These planets fit somewhere between gas giants and small terrestrial planets in size.
“We don’t even know what to call them,” says Batalha. “Are they scaled-up Earth-sized planets? Are they scaled-down Neptunes? We don’t know.”
Some of these terrestrial planets might have started out as gaseous and lost their atmospheres over time to radiation.
“Could a planet like that be potentially habitable? What are the implications for life?” asks Batalha.
Current methods allow exoplanet researchers to measure things like mass and radius. But JWST will allow scientists to go further and tease apart the chemical makeup of exoplanet atmospheres. The spectrographs aboard JWST help make this possible.
“It is largely going to be collecting light and spreading it out into a rainbow. And then looking in great detail at the amount of energy that we’re receiving at every single individual color,” says Batalha.
She will join her daughter, Natasha Batalha of the NASA Ames Research Center, to collaborate on the largest exoplanet program in the first phase of JWST research.
Other UCSC scientists, including Jonathan Fortney, Andrew Skemer and postdoctoral researcher Aarynn Carter, will lead different types of JWST exoplanet research programs, including direct imaging.
“We’re going to be James Webb exoplanet central here,” Skemer said in a press release.
In the coming years, UCSC scientists and researchers from around the world will change the way we see the universe and our place in it. Engineers designed the instruments with growth in mind.

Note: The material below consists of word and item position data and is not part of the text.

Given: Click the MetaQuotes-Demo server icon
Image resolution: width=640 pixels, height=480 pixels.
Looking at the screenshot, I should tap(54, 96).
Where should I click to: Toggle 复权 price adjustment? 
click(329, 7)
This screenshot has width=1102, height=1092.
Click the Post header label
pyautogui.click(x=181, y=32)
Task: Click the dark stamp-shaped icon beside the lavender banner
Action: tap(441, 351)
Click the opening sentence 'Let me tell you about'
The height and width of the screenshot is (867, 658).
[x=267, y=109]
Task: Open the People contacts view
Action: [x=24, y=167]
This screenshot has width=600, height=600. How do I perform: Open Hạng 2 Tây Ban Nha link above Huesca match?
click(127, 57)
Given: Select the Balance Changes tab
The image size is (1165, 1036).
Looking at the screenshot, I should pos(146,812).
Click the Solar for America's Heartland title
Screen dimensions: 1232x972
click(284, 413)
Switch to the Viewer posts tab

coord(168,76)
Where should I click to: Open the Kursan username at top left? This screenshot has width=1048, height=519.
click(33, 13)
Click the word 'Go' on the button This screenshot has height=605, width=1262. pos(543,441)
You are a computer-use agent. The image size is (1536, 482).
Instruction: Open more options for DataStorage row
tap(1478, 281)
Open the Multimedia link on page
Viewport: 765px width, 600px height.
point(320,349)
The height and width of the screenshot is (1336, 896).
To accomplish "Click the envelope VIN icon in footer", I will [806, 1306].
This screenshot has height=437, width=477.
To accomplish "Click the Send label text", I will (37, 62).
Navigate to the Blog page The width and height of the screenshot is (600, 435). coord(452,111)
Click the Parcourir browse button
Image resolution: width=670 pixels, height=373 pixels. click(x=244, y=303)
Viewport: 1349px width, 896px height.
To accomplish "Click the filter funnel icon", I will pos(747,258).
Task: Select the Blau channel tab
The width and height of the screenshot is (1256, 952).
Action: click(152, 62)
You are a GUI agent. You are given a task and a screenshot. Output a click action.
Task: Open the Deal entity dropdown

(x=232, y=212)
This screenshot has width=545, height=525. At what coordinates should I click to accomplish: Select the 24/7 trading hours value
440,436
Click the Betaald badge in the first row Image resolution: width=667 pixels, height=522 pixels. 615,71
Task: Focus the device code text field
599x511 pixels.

“It’s quite a feat to achieve these new technological advances while at the same time maintaining flexibility to respond to new scientific discoveries,” says Batalha. “Webb did that beautifully.”
If successful, JWST could create entirely new fields of astronomy.
“We’re going to probably find more questions than answers,” says Illingworth. “But it’s also the case that we will reveal a hell of a lot with James Webb.”